Dans l'ensemble, le classement des contenus que nous avons établi (graphique 3) comprend donc tous les articles publiés par les journaux, en ligne et sur papier, ainsi que toutes les publicités (génériques et spécifiques aux obligations), parues en janvier 2023.
“La réduction des investissements dans le secteur de la presse écrite a pour conséquence la difficulté à vérifier les contenus”, regrette Roberto Giovannini, qui note comme l’appauvrissement de l’industrie des médias se traduit par “un appauvrissement général de la qualité des rédactions et des produits journalistiques. Aujourd'hui encore, des centaines d'articles parlent du mauvais temps alors qu'ils devraient parler de la crise climatique. Il devient donc très difficile pour le lecteur de comprendre les questions environnementales”.
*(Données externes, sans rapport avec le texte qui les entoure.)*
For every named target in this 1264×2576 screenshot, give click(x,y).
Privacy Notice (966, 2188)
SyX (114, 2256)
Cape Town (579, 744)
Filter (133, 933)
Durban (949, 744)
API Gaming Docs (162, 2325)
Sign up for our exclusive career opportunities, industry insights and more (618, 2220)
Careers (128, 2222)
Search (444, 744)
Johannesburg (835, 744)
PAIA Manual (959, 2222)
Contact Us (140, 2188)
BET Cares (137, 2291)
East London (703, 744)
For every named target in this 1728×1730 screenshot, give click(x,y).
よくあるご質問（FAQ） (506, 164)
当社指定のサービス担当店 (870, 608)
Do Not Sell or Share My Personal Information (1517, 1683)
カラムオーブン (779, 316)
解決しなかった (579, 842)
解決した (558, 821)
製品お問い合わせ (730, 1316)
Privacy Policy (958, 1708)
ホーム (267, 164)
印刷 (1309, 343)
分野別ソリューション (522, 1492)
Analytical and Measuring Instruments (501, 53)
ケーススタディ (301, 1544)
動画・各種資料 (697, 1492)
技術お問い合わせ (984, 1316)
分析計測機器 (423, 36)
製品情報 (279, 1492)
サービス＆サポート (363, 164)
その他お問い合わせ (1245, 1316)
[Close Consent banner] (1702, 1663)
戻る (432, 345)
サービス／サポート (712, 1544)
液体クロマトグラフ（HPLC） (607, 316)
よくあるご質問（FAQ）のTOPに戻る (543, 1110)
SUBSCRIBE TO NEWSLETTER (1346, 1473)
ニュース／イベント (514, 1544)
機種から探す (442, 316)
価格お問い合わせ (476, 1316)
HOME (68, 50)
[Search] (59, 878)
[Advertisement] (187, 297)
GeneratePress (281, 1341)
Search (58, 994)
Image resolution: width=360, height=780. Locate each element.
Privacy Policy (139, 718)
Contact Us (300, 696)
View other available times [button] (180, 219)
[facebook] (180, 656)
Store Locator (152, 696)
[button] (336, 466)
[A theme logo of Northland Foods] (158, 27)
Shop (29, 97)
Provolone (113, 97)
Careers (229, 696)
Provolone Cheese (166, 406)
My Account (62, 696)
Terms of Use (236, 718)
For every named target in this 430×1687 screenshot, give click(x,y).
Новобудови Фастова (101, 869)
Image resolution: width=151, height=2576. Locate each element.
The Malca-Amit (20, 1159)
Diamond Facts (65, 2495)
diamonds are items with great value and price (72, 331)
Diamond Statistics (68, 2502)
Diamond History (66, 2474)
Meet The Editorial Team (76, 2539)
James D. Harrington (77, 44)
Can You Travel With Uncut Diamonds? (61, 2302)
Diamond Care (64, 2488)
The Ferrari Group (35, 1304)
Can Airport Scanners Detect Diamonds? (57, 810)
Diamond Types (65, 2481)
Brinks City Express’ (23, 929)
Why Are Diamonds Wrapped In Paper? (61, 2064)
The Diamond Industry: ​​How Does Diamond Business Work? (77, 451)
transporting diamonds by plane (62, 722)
Le binôme entre la presse et l'industrie fossile ne date pas d'hier, et il semble qu'Eni ait des années d'expérience derrière elle, comme le racontait déjà en 1972 Giorgio Steimetz dans le livre Questo è Cefis.L'altra faccia dell'onorato presidente (“C'est Cefis. L'autre visage de l'honorable président”, Ami, non traduit, consacré au successeur d'Enrico Mattei à la tête d'Eni) : “L'Eni paie avec la publicité une part très élevée du coût brut d'un produit appelé silence".